So far, we've seen how we can capture passwords from any computer that is on our network, and we've seen how we can even bypass HTTPS to capture passwords from famous websites that try to use encryption. What if the target person never actually entered their password? What if they use the Remember Me feature, so when they go to the website they already get logged in into that website? That way, they never enter the password, the password is never sent to the server, and therefore we'll never be able to capture the password because it's not even sent. So, let's have a look at that.
So, we are on our target Windows computer. If we go to Dailymotion, we have already logged in there before and we clicked on the Remember Me feature. So, if we go to that website, https://www.dailymotion.com/ie, we will see that we will already be logged in to our account without having entered our password. In this case, the users actually get authenticated based on their cookies. The cookies are stored in the browser, and every time the person tries to go to the website they will be authenticated to the website based on the cookies. What we can do is sniff out these cookies and inject them into our browser, and therefore we'll be able to log into the account without entering the password, exactly the same way that the target person is being authenticated to their account.
To do that, we're going to use a tool called ferret, and ferret doesn't come installed with Kali. To install it, we are going to have to run apt-get install ferret-sidejack.

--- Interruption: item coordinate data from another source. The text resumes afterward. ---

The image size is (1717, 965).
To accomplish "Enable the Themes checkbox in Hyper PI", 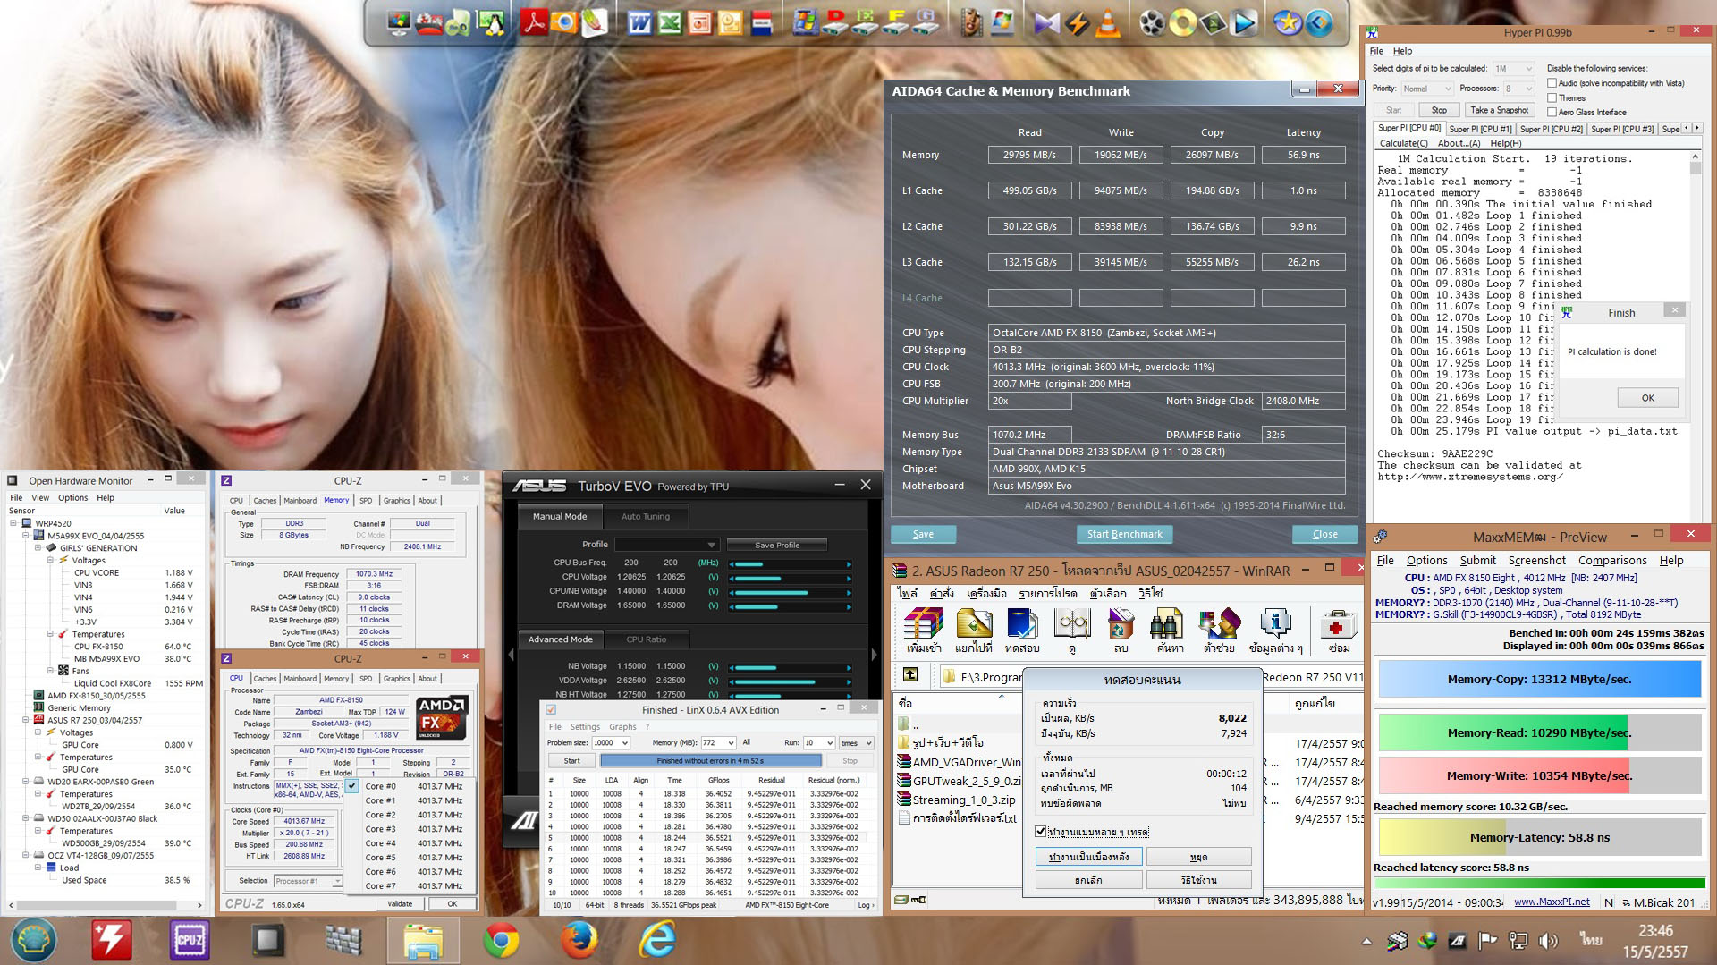I will click(1552, 97).
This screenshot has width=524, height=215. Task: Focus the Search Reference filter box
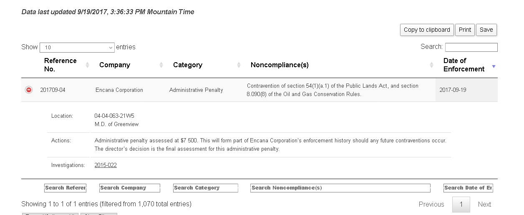[x=65, y=188]
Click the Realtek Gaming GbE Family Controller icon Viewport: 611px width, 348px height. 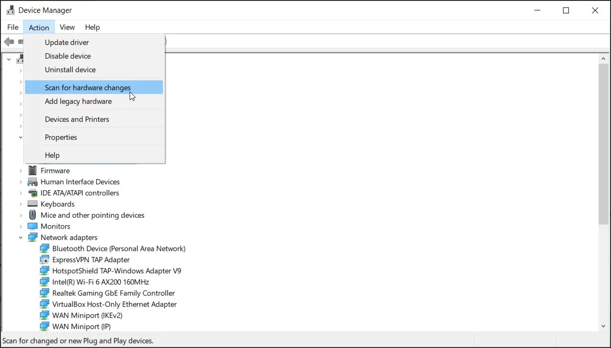[x=45, y=293]
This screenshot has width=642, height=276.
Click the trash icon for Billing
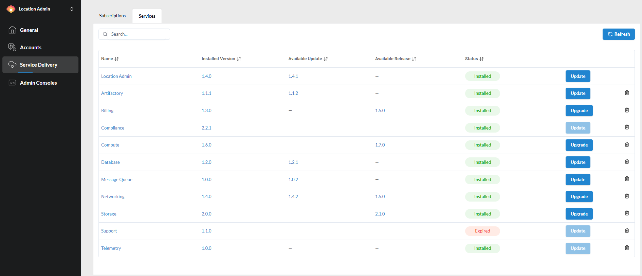[627, 110]
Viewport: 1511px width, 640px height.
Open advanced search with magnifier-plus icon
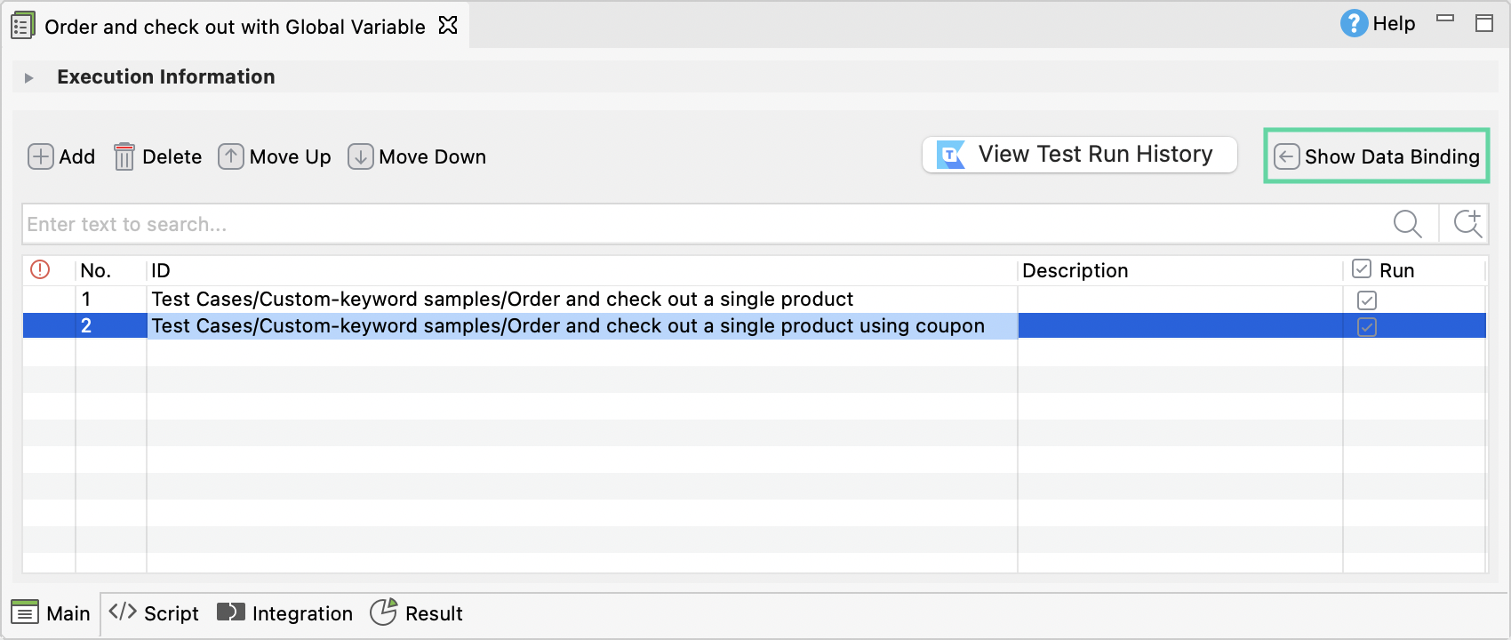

Once we have that, first of all we're going to become the MITM using the same command that we've been using in the previous sections, using MITMf. Now, we can become the MITM any way we want, using arpspoof or any other tool.
Once we are the MITM, we're going to use ferret to capture the cookies. There is a ferret plugin that comes in with MITMf, but we are going to do it on the command line just to see how the whole process works together with another tool called hamster. We are going to run ferret, and running ferret is very simple. All we have to do is just type in ferret, and then we put our interface, which is eth0 in our case. Again, if we are using our wireless card, then put as the interface the name of our wireless card. The command is as follows:
ferret -i eth0
Ferret is running now and it's ready to capture cookies. In fact, it's already capturing cookies:
We're also going to start a graphical interface, a web GUI, that will allow us, to inject the cookies and navigate into our system's session. To do that, we're going to use a tool called hamster, and running hamster is even simpler than ferret. All we have to do is just run hamster, and we're ready to go:
So, everything is ready now. We are going to go into our target and log in to our account. So, we are just going to pretend that we are browsing the internet. We're going to go to Udemy. We will just go to the website, and we'll authenticated automatically without having to enter anything such as a username or a password. Now, let's come back to the Terminal, and as we can see, we have managed to capture the cookies:
We are going to copy the proxy link that hamster gave us, which is http://127.0.0.1:1234, and we are going to go to our browser. Now, we need to modify our proxy settings to use hamster, so in our Kali browser we're going to go to Preferences | Advanced | Network | Settings, and we're going to set it to use a manual configuration, and we're going to set the port to 1234.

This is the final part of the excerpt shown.